───── GIVEN ENTRIES ─────

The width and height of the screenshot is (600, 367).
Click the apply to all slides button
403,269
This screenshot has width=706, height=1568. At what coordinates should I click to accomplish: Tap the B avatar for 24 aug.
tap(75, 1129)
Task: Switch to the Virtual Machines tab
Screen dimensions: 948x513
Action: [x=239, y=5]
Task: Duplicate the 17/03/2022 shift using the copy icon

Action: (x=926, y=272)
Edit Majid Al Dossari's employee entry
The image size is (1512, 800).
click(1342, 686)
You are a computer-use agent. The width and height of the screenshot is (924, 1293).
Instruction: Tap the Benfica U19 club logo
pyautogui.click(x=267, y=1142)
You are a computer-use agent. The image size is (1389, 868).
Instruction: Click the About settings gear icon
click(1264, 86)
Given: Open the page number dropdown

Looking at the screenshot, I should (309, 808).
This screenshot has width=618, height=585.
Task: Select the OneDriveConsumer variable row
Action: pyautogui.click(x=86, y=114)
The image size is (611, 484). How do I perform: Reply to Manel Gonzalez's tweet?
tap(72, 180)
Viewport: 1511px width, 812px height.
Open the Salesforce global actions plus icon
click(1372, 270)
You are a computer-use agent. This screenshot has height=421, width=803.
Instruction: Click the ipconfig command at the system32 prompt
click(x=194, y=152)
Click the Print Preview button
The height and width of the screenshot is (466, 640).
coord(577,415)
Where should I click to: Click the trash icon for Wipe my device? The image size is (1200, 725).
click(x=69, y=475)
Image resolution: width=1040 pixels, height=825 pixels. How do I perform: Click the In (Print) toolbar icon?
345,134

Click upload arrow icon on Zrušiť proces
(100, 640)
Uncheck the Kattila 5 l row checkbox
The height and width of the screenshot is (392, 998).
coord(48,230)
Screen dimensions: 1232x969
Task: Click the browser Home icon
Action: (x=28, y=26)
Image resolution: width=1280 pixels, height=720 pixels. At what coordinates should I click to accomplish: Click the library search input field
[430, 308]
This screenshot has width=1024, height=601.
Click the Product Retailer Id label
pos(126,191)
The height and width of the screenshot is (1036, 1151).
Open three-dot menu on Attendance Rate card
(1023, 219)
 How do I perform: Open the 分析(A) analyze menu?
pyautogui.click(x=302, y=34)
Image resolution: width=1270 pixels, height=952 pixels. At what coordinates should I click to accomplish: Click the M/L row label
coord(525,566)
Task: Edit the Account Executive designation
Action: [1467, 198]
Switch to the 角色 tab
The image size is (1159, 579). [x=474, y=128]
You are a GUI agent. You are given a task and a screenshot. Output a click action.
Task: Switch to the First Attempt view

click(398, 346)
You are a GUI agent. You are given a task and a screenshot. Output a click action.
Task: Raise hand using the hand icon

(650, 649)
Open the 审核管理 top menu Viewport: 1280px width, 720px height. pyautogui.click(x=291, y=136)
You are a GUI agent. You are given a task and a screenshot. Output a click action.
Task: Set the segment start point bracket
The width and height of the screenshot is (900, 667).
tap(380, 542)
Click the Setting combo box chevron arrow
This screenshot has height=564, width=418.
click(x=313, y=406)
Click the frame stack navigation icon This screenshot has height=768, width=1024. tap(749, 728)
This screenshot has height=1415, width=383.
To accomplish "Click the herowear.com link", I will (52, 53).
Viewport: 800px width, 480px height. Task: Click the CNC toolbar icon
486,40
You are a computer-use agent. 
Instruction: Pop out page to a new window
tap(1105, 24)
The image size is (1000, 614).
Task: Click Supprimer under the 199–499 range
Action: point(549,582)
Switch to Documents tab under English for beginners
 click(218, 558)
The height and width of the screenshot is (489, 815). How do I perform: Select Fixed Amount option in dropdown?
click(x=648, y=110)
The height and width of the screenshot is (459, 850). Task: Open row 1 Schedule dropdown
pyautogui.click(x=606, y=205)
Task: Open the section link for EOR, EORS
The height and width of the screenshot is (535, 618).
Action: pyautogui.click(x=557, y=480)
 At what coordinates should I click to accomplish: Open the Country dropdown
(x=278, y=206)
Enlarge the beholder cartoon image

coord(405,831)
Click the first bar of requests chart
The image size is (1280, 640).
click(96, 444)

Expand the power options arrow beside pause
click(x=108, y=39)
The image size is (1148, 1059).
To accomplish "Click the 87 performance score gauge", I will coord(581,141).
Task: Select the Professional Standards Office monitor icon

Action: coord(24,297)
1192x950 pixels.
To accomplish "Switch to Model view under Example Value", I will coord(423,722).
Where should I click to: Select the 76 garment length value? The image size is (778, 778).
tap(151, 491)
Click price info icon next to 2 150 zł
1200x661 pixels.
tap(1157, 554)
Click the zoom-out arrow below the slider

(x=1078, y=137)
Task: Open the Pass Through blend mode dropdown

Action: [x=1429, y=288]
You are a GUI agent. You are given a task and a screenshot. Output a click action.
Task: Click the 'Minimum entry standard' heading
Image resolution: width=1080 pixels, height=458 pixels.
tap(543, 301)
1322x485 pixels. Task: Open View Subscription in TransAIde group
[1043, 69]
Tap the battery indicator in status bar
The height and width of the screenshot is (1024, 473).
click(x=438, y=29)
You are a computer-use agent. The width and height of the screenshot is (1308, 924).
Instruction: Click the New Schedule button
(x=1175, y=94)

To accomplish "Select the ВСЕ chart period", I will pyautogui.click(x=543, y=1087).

─────

■ EXERCISE REQUIREMENTS
Rewrite all of the items above with "Virtual Machines" replaced by "Storage Accounts", leaving everything else unchanged.

■ CORRECT OUTPUT
The width and height of the screenshot is (600, 367).
Click the apply to all slides button
403,269
This screenshot has width=706, height=1568. At what coordinates should I click to accomplish: Tap the B avatar for 24 aug.
tap(75, 1129)
Task: Switch to the Storage Accounts tab
Screen dimensions: 948x513
Action: [x=239, y=5]
Task: Duplicate the 17/03/2022 shift using the copy icon

Action: (x=926, y=272)
Edit Majid Al Dossari's employee entry
The image size is (1512, 800).
click(1342, 686)
You are a computer-use agent. The width and height of the screenshot is (924, 1293).
Instruction: Tap the Benfica U19 club logo
pyautogui.click(x=267, y=1142)
You are a computer-use agent. The image size is (1389, 868).
Instruction: Click the About settings gear icon
click(1264, 86)
Given: Open the page number dropdown

Looking at the screenshot, I should (309, 808).
This screenshot has width=618, height=585.
Task: Select the OneDriveConsumer variable row
Action: pyautogui.click(x=86, y=114)
The image size is (611, 484). How do I perform: Reply to Manel Gonzalez's tweet?
tap(72, 180)
Viewport: 1511px width, 812px height.
Open the Salesforce global actions plus icon
click(1372, 270)
You are a computer-use agent. This screenshot has height=421, width=803.
Instruction: Click the ipconfig command at the system32 prompt
click(x=194, y=152)
Click the Print Preview button
The height and width of the screenshot is (466, 640).
coord(577,415)
Where should I click to: Click the trash icon for Wipe my device? The image size is (1200, 725).
click(x=69, y=475)
Image resolution: width=1040 pixels, height=825 pixels. How do I perform: Click the In (Print) toolbar icon?
345,134

Click upload arrow icon on Zrušiť proces
(100, 640)
Uncheck the Kattila 5 l row checkbox
The height and width of the screenshot is (392, 998).
coord(48,230)
Screen dimensions: 1232x969
Task: Click the browser Home icon
Action: (x=28, y=26)
Image resolution: width=1280 pixels, height=720 pixels. At what coordinates should I click to accomplish: Click the library search input field
[430, 308]
This screenshot has width=1024, height=601.
Click the Product Retailer Id label
pos(126,191)
The height and width of the screenshot is (1036, 1151).
Open three-dot menu on Attendance Rate card
(1023, 219)
 How do I perform: Open the 分析(A) analyze menu?
pyautogui.click(x=302, y=34)
Image resolution: width=1270 pixels, height=952 pixels. At what coordinates should I click to accomplish: Click the M/L row label
coord(525,566)
Task: Edit the Account Executive designation
Action: [1467, 198]
Switch to the 角色 tab
The image size is (1159, 579). [x=474, y=128]
You are a GUI agent. You are given a task and a screenshot. Output a click action.
Task: Switch to the First Attempt view

click(398, 346)
You are a GUI agent. You are given a task and a screenshot. Output a click action.
Task: Raise hand using the hand icon

(650, 649)
Open the 审核管理 top menu Viewport: 1280px width, 720px height. pyautogui.click(x=291, y=136)
You are a GUI agent. You are given a task and a screenshot. Output a click action.
Task: Set the segment start point bracket
The width and height of the screenshot is (900, 667).
tap(380, 542)
Click the Setting combo box chevron arrow
This screenshot has height=564, width=418.
click(x=313, y=406)
Click the frame stack navigation icon This screenshot has height=768, width=1024. tap(749, 728)
This screenshot has height=1415, width=383.
To accomplish "Click the herowear.com link", I will (52, 53).
Viewport: 800px width, 480px height. Task: Click the CNC toolbar icon
486,40
You are a computer-use agent. 
Instruction: Pop out page to a new window
tap(1105, 24)
The image size is (1000, 614).
Task: Click Supprimer under the 199–499 range
Action: point(549,582)
Switch to Documents tab under English for beginners
 click(218, 558)
The height and width of the screenshot is (489, 815). How do I perform: Select Fixed Amount option in dropdown?
click(x=648, y=110)
The height and width of the screenshot is (459, 850). Task: Open row 1 Schedule dropdown
pyautogui.click(x=606, y=205)
Task: Open the section link for EOR, EORS
The height and width of the screenshot is (535, 618).
Action: pyautogui.click(x=557, y=480)
 At what coordinates should I click to accomplish: Open the Country dropdown
(x=278, y=206)
Enlarge the beholder cartoon image

coord(405,831)
Click the first bar of requests chart
The image size is (1280, 640).
click(96, 444)

Expand the power options arrow beside pause
click(x=108, y=39)
The image size is (1148, 1059).
To accomplish "Click the 87 performance score gauge", I will coord(581,141).
Task: Select the Professional Standards Office monitor icon

Action: coord(24,297)
1192x950 pixels.
To accomplish "Switch to Model view under Example Value", I will coord(423,722).
Where should I click to: Select the 76 garment length value? The image size is (778, 778).
tap(151, 491)
Click price info icon next to 2 150 zł
1200x661 pixels.
tap(1157, 554)
Click the zoom-out arrow below the slider

(x=1078, y=137)
Task: Open the Pass Through blend mode dropdown

Action: [x=1429, y=288]
You are a GUI agent. You are given a task and a screenshot. Output a click action.
Task: Click the 'Minimum entry standard' heading
Image resolution: width=1080 pixels, height=458 pixels.
tap(543, 301)
1322x485 pixels. Task: Open View Subscription in TransAIde group
[1043, 69]
Tap the battery indicator in status bar
The height and width of the screenshot is (1024, 473).
click(x=438, y=29)
You are a computer-use agent. The width and height of the screenshot is (1308, 924).
Instruction: Click the New Schedule button
(x=1175, y=94)

To accomplish "Select the ВСЕ chart period", I will pyautogui.click(x=543, y=1087).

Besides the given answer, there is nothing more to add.